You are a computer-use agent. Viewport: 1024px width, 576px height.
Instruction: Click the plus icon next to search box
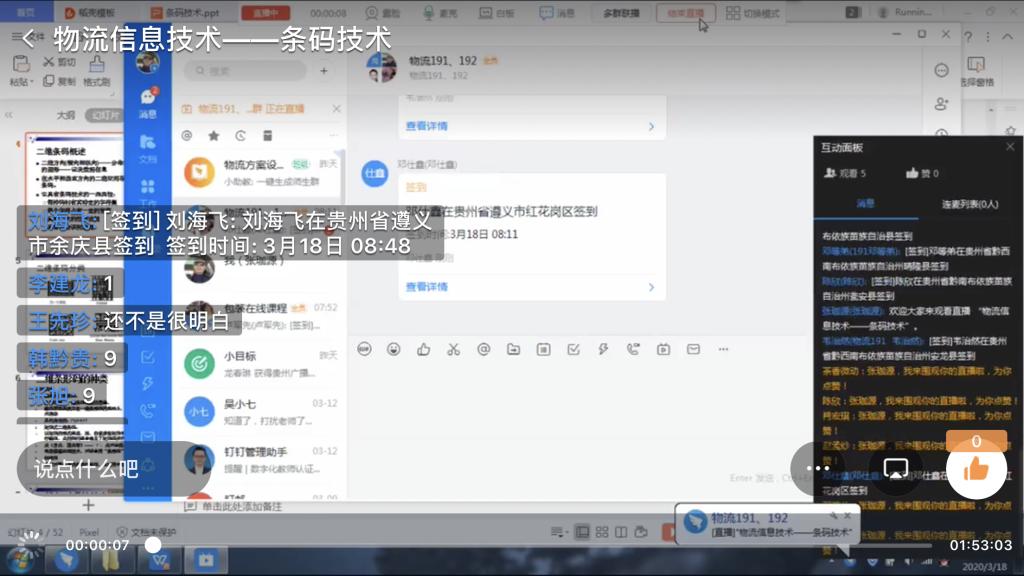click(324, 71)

...

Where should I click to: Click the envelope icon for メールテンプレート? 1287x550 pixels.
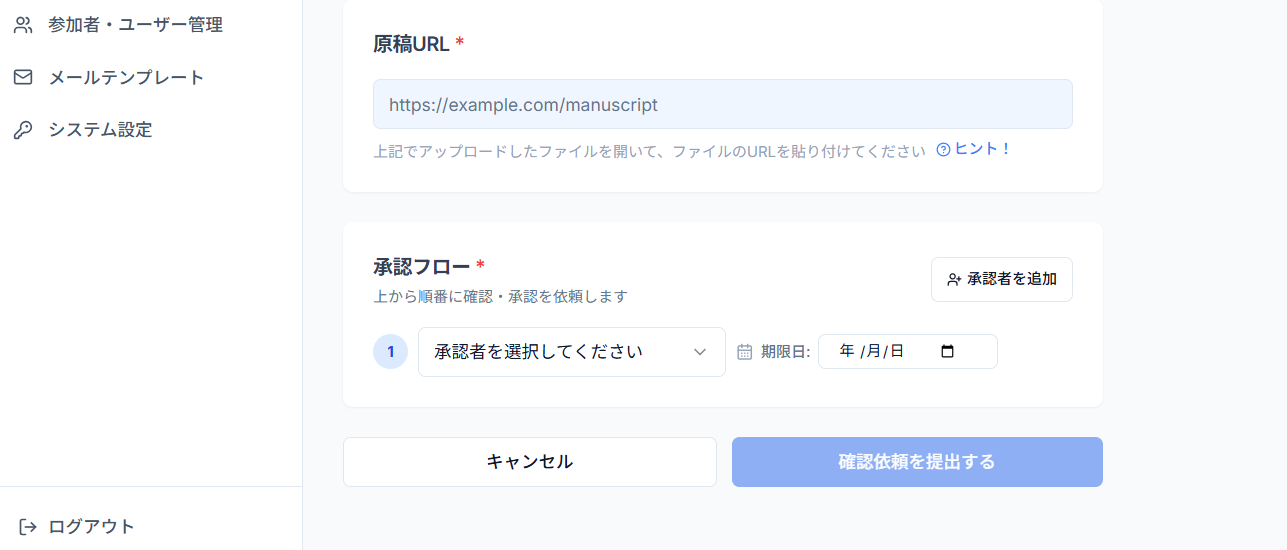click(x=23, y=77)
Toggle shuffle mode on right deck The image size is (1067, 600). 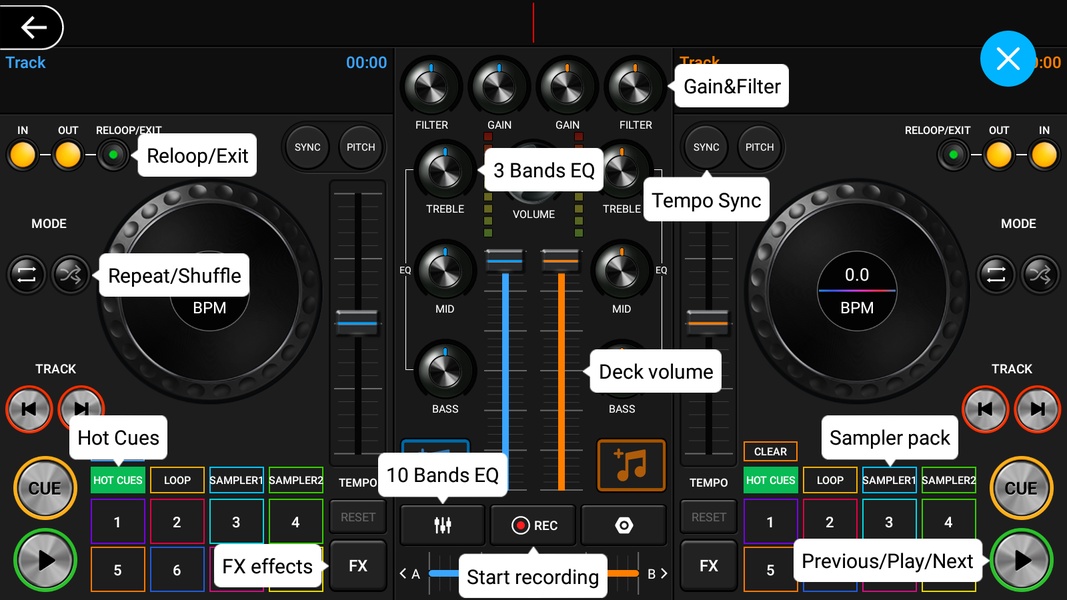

> WORK TASK:
Please repeat, exactly as written, the lines in the records above, starting with the one that has "Where should I" and going on through the one that has "Toggle shuffle mode". Pictures are to be left out.

> SOLVED PROBLEM:
Where should I click to: Click the envelope icon for メールテンプレート? 1287x550 pixels.
click(x=23, y=77)
Toggle shuffle mode on right deck The image size is (1067, 600). 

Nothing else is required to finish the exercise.